4

I am trying create a hive sink in my flume configuration and when I run flume-ng I get some dependency problems as shown below. Could you tell me how can I overcome this dependency? It looks there is some runtime dependency. I have installed hive properly and made the required environment variable settings to point things HIVE_HOME. Any help is apreciated. Thanks.

2016-01-15 14:41:37,757 (conf-file-poller-0) 
[INFO -org.apache.flume.sink.DefaultSinkFactory.create(DefaultSinkFactory.java:42)]  
Creating instance of sink: hiveSink, type: hive
2016-01-15 14:41:37,763 (conf-file-poller-0) 
[ERROR -      org.apache.flume.node.PollingPropertiesFileConfigurationProvider$FileWatcherRunn    able.run(PollingPropertiesFileConfigurationProvider.java:145)] 
Failed to  start  agent because dependencies were not found in classpath. Error follows.

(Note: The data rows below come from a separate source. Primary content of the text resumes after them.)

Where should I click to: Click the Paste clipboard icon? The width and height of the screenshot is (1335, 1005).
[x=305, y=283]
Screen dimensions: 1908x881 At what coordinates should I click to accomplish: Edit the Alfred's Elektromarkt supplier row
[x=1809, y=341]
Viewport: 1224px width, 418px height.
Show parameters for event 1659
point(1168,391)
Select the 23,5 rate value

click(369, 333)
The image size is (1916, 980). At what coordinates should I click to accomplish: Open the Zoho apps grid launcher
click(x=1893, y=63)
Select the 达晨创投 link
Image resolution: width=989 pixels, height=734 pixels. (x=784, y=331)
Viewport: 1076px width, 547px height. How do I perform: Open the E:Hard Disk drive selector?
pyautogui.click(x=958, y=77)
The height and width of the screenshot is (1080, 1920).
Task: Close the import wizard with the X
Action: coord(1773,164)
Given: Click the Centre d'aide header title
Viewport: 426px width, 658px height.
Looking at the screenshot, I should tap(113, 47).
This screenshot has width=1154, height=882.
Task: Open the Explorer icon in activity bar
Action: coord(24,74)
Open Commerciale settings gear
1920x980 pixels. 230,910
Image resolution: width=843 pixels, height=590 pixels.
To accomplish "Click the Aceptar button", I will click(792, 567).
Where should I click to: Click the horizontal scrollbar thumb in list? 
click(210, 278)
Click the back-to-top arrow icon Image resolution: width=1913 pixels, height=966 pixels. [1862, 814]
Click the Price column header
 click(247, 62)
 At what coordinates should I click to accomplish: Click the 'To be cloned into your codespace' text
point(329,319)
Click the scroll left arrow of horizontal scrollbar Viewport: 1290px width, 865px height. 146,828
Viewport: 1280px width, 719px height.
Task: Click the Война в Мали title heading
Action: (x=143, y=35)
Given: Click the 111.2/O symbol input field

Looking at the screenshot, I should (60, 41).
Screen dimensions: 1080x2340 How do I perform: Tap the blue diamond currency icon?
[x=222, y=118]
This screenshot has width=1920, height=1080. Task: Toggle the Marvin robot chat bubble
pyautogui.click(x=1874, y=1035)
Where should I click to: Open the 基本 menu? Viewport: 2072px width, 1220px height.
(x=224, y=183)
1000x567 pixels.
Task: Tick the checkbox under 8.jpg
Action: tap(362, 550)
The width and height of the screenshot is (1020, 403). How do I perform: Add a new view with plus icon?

java.lang.NoClassDefFoundError: org/apache/hive/hcatalog/streaming/RecordWriter
at org.apache.flume.sink.hive.HiveSink.createSerializer(HiveSink.java:223)
at org.apache.flume.sink.hive.HiveSink.configure(HiveSink.java:203)
at org.apache.flume.conf.Configurables.configure(Configurables.java:41)
at org.apache.flume.node.AbstractConfigurationProvider.loadSinks(AbstractConfigurationProvider.java:413)
at org.apache.flume.node.AbstractConfigurationProvider.getConfiguration(AbstractConfigurationProvider.java:98)
at org.apache.flume.node.PollingPropertiesFileConfigurationProvider$FileWatcherRunnable.run(PollingPropertiesFileConfigurationProvider.java:140)
at java.util.concurrent.Executors$RunnableAdapter.call(Executors.java:511)
at java.util.concurrent.FutureTask.runAndReset(FutureTask.java:308)
at java.util.concurrent.ScheduledThreadPoolExecutor$ScheduledFutureTask.access$301(ScheduledThreadPoolExecutor.java:180)
at java.util.concurrent.ScheduledThreadPoolExecutor$ScheduledFutureTask.run(ScheduledThreadPoolExecutor.java:294)
at java.util.concurrent.ThreadPoolExecutor.runWorker(ThreadPoolExecutor.java:1142)
at java.util.concurrent.ThreadPoolExecutor$Worker.run(ThreadPoolExecutor.java:617)
at java.lang.Thread.run(Thread.java:745)
Caused by: java.lang.ClassNotFoundException: org.apache.hive.hcatalog.streaming.RecordWriter
at java.net.URLClassLoader.findClass(URLClassLoader.java:381)
at java.lang.ClassLoader.loadClass(ClassLoader.java:424)
at sun.misc.Launcher$AppClassLoader.loadClass(Launcher.java:331)
at java.lang.ClassLoader.loadClass(ClassLoader.java:357)
... 13 more
F. Aydemir
  • 2,665
  • 5
  • 40
  • 60

2 Answers2

3

I am learning Flume on CDH 5.7 distribution. I did face the same issue, and flume-env.sh script didn't seem to work for me, so i made use of --classpath command argument to reference all libraries related to hive and hive-hcatalog. Followed a trial and error approach for adding multiple lib folders references. Did not find much documentation on this argument.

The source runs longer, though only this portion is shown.